(Beginning of INPUT FOR THIS TASK)

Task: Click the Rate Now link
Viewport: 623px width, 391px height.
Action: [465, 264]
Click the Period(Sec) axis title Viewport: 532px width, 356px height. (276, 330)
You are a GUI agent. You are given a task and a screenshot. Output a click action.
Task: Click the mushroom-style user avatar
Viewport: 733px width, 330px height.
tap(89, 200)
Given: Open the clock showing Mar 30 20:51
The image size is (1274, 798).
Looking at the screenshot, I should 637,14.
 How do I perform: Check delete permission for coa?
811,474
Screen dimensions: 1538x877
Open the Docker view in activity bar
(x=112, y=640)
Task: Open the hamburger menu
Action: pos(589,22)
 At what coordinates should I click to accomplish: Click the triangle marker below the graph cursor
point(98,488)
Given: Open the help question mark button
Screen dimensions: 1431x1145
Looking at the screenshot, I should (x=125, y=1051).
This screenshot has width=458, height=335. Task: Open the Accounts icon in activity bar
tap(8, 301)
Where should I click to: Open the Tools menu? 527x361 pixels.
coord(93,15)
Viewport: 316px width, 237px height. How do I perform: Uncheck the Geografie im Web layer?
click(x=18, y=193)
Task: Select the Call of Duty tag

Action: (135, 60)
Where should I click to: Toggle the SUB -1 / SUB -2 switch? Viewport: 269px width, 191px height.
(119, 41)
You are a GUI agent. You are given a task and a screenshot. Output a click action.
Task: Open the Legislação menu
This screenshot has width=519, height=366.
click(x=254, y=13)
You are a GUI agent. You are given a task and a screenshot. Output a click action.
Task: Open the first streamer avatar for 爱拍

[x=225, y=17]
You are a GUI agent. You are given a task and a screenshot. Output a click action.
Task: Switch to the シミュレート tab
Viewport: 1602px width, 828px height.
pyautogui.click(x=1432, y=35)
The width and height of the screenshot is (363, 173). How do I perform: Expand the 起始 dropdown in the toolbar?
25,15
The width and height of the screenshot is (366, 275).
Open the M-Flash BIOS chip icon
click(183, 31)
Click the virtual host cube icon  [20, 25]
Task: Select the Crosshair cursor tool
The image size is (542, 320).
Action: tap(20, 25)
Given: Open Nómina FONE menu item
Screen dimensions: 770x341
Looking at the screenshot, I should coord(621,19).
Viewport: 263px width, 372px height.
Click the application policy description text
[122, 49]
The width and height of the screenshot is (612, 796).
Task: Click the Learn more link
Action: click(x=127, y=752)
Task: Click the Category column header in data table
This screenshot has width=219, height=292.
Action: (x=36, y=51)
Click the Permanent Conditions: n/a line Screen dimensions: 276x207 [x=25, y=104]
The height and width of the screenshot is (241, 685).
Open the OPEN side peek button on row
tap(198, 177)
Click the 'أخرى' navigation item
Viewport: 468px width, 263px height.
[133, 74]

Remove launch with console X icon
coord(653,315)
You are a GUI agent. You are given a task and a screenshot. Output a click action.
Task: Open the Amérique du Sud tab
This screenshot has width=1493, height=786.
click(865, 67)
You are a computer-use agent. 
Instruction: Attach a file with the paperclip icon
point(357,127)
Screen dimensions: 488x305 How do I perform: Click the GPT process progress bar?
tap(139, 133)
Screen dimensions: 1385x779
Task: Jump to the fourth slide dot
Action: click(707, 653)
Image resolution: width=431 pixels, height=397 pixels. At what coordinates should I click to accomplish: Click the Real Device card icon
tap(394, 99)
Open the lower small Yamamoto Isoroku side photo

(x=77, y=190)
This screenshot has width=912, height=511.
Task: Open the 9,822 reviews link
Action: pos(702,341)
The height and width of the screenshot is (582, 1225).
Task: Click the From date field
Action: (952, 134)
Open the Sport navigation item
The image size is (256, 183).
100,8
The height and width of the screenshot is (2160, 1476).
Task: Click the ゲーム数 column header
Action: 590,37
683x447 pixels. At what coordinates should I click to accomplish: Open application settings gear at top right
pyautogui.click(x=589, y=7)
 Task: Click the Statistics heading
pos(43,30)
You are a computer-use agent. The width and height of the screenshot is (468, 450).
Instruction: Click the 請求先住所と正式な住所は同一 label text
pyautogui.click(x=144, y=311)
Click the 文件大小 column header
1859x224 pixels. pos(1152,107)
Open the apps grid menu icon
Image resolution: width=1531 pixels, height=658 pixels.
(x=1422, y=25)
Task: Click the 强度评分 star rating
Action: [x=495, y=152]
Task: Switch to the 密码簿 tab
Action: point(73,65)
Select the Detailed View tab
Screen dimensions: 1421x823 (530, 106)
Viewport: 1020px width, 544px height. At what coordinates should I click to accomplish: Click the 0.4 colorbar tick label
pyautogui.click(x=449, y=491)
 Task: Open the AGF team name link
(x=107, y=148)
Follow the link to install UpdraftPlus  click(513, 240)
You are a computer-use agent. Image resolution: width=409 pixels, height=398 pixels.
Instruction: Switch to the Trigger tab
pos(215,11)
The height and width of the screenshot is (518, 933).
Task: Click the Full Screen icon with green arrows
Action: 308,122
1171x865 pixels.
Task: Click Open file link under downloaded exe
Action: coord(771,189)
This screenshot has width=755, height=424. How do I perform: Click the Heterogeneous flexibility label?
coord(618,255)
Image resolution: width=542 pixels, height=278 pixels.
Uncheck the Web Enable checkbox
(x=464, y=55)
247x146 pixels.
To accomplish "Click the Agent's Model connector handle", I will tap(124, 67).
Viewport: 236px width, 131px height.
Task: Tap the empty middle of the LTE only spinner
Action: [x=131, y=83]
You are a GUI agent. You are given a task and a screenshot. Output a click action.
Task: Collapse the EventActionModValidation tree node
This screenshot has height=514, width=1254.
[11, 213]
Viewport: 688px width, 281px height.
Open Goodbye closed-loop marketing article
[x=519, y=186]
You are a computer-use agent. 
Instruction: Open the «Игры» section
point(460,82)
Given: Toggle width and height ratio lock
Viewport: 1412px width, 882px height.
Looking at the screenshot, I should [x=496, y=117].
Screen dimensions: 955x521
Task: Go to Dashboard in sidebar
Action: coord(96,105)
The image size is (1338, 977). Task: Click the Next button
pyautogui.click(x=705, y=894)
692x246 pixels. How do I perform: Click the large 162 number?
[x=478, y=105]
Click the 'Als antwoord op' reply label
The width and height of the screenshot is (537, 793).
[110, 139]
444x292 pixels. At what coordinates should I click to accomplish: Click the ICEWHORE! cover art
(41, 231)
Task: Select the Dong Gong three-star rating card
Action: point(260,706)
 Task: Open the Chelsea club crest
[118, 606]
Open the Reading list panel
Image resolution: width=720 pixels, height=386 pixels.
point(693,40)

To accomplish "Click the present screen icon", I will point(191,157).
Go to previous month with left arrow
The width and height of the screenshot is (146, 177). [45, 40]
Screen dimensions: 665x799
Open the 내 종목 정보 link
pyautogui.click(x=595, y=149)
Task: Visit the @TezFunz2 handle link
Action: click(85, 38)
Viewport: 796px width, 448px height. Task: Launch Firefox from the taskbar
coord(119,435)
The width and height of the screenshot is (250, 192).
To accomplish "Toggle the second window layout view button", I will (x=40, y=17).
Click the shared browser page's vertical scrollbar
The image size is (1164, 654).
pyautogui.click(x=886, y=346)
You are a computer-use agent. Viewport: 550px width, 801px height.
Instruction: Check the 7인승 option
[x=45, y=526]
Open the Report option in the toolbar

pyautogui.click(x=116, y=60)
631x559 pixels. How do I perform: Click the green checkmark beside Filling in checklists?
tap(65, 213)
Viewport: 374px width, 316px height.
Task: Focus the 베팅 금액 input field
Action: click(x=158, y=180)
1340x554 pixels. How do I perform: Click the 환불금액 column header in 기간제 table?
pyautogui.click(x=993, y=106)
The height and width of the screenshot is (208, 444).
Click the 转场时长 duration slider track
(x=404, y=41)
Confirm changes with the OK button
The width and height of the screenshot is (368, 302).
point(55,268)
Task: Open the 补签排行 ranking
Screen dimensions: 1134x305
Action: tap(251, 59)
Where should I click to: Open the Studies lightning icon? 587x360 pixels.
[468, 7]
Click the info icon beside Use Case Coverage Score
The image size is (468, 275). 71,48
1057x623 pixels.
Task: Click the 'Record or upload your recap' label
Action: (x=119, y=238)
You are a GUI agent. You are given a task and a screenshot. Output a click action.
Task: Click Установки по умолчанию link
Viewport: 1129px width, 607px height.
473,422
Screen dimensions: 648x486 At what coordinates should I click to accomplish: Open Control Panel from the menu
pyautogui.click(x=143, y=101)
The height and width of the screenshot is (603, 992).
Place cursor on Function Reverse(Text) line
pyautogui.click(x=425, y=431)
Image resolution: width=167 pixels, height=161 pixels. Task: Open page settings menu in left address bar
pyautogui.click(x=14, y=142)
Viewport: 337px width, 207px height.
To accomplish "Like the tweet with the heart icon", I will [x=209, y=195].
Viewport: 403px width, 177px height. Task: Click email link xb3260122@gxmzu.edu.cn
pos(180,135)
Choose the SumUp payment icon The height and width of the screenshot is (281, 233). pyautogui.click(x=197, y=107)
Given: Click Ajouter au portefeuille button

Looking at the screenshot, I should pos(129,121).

(End of INPUT FOR THIS TASK)

> PROMPT
Using the data above, print exactly the lines from the line that contains "Task: Open the 补签排行 ranking" through the line that contains "The height and width of the screenshot is (603, 992).", with both included.

> OUTPUT OF THE EXERCISE
Task: Open the 补签排行 ranking
Screen dimensions: 1134x305
Action: tap(251, 59)
Where should I click to: Open the Studies lightning icon? 587x360 pixels.
[468, 7]
Click the info icon beside Use Case Coverage Score
The image size is (468, 275). 71,48
1057x623 pixels.
Task: Click the 'Record or upload your recap' label
Action: (x=119, y=238)
You are a GUI agent. You are given a task and a screenshot. Output a click action.
Task: Click Установки по умолчанию link
Viewport: 1129px width, 607px height.
473,422
Screen dimensions: 648x486 At what coordinates should I click to accomplish: Open Control Panel from the menu
pyautogui.click(x=143, y=101)
The height and width of the screenshot is (603, 992).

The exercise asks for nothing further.